Northern States Aviation?

For those who flew for, or are flying for a survey company, I wonder how many of you guys/gals entered the season leaving from a 4-year university aviation program, a ATP flight school, or a large flight academy to take a survey job. Can anyone share what the typical flight training background of a survey pilot tends to be?

Currently flying for a picto vendor and I left a 4 year university with my CFI and CFII. My program at the university was going through some serious changes and was just short of closing down entirely, so when I was done they weren't hiring full time instructors anymore. I looked for a couple more instructing jobs but this paid more and I felt the experience was much better than instructing for the next 1100 hours. However, if my alma mater did hire full time instructors I probably would have stayed there
 
I can't speak for the other vendors but I can tell you that I get plenty of resumes. What HAS shifted somewhat since the "pilot shortage" is the quality of pilots I see. More lackadaisical attitudes and sense of entitlement. So the shortage has had a bit of effect but the main reason we wanted to lower the mins is because 1. We don't believe that total time is the ONLY indicator of a good pilot candidate. 2. I want pilots who are more likely to appreciate the job opportunity and stick around for multiple seasons. I like a sweet spot of about 400 hours but I've had pilots of much higher time turn out to be duds and 250 hour guys that I wish I could have hired back when we had no choice but to keep mins at 500. Mid-season turnover is a giant PITA so I steer away from guys that I think might just want to knock out the last bit of another company's mins and move on. This is an incredible opportunity to get EXPERIENCE and not just hours. In a nutshell, I'm looking for personalities as much as experience. Loyalty, honesty, work ethic, common sense, positive attitudes, all make a great pilot for me. I'll find the cream of the crop while interviewing. The total time has more to do with insurance than anything else.

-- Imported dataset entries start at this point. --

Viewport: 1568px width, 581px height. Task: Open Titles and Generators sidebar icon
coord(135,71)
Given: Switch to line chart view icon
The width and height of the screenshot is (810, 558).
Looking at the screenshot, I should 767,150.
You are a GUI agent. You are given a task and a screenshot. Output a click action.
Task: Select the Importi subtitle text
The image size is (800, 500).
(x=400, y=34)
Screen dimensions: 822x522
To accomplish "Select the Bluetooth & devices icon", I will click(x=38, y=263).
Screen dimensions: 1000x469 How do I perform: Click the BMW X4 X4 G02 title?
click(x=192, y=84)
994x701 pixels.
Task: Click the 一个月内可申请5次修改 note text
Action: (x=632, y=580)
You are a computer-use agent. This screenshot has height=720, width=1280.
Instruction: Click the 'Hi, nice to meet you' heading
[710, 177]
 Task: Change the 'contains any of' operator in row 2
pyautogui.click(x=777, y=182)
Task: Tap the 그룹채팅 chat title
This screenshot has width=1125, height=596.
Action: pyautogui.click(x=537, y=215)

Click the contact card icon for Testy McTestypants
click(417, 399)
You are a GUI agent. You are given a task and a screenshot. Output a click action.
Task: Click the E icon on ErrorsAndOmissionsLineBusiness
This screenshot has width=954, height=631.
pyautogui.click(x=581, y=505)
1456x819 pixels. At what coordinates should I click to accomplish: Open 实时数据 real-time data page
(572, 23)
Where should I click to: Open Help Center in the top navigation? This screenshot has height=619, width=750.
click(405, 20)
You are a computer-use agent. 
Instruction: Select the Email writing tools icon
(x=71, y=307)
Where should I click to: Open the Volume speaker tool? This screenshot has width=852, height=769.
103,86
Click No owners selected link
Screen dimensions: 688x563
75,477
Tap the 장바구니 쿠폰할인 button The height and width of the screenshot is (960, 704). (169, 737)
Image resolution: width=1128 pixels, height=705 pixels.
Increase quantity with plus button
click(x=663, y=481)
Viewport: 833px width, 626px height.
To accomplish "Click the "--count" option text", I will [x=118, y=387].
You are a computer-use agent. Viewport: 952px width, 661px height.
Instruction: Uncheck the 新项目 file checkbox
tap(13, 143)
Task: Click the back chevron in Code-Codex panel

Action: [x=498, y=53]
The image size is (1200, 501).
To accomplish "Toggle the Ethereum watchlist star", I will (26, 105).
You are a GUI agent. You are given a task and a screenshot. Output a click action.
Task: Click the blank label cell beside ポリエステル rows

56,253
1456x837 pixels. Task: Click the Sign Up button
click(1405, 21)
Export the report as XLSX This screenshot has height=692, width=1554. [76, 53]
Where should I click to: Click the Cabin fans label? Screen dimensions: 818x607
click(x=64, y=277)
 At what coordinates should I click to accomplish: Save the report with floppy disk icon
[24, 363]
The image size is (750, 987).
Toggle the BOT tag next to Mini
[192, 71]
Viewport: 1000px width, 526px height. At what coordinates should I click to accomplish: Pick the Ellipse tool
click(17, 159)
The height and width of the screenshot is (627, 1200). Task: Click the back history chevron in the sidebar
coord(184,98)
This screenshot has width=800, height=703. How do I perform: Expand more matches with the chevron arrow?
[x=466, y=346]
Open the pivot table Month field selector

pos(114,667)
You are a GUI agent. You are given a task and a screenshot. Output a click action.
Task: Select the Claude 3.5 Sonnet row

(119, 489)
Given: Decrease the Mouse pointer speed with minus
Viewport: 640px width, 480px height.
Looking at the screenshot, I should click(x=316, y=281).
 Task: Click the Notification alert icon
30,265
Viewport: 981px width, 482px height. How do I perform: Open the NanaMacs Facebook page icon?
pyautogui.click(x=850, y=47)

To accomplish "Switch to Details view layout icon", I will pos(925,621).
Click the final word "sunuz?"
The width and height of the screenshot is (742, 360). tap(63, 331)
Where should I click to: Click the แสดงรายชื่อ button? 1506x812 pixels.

this is what survey is all about, yes you get hours but its the REAL world experience. You fly across STATES and not just enough to suffice a cross country requirement. Different terrain, airspace, climates, people. I walked in with 300 and three seasons later had 1800 hours. I didn't need the hours of the last season it was for the experience.

I just hired somebody for part 135 specifically because they did survey. I know if they can handle a season or two there is a certain element of getting along with others for long periods of time that you just cannot buy at some school.
 
@jboynm I think you're think of North Central Aviation out of Minnesota.

I worked at NSA two years ago and would be happy to answer any questions. There are several alumni on here that I'm sure will chime in as well.
When does the season run for you guys, and how many hours were you able to log in that time?
 
When does the season run for you guys, and how many hours were you able to log in that time?
Training is usually last week of October into the beginning of November. You hit the road when you get your first assignments from Pictometry. Depending on how much work you get in a season, and how fast you finish it, determines the length of the season. Last year we were November 10th to the beginning of May. I logged just short of 600 hours in that time
 
I saw some as low as 500 hours for the season with a high bird and bad weather up to around 750-800 ish at the top end being the last guy out and doing lots of the tail end season summer work. I average around 675 or so out of three years I'd say.
 
I was only 40 hours short of the posted minimums and got "the automated response" In what airport is Northern States based out of? I have free time and wouldn't mind flying in to check out the company and introduce myself.
 
I was only 40 hours short of the posted minimums and got "the automated response" In what airport is Northern States based out of? I have free time and wouldn't mind flying in to check out the company and introduce myself.

Have you looked into SkyLens? I got in at 256 for the summer season, and I think the mins are going to be low for the regular season as well.
 
I was only 40 hours short of the posted minimums and got "the automated response" In what airport is Northern States based out of? I have free time and wouldn't mind flying in to check out the company and introduce myself.

They are home based in Rochester though. Only the planes are kept at GVQ during the off season.
 
this is what survey is all about, yes you get hours but its the REAL world experience. You fly across STATES and not just enough to suffice a cross country requirement. Different terrain, airspace, climates, people. I walked in with 300 and three seasons later had 1800 hours. I didn't need the hours of the last season it was for the experience.

I just hired somebody for part 135 specifically because they did survey. I know if they can handle a season or two there is a certain element of getting along with others for long periods of time that you just cannot buy at some school.
Seriously. I could have maaaaybe gotten my time faster at a pilot mill, but when I look back I got paid really good money to spend a good chunk of my early 20s basically bouncing a small plane between every corner of the U.S. with some people I'm still friends with after. The lifestyle wasn't all sunshine and rainbows the entire time but I wouldn't give up that experience for anything.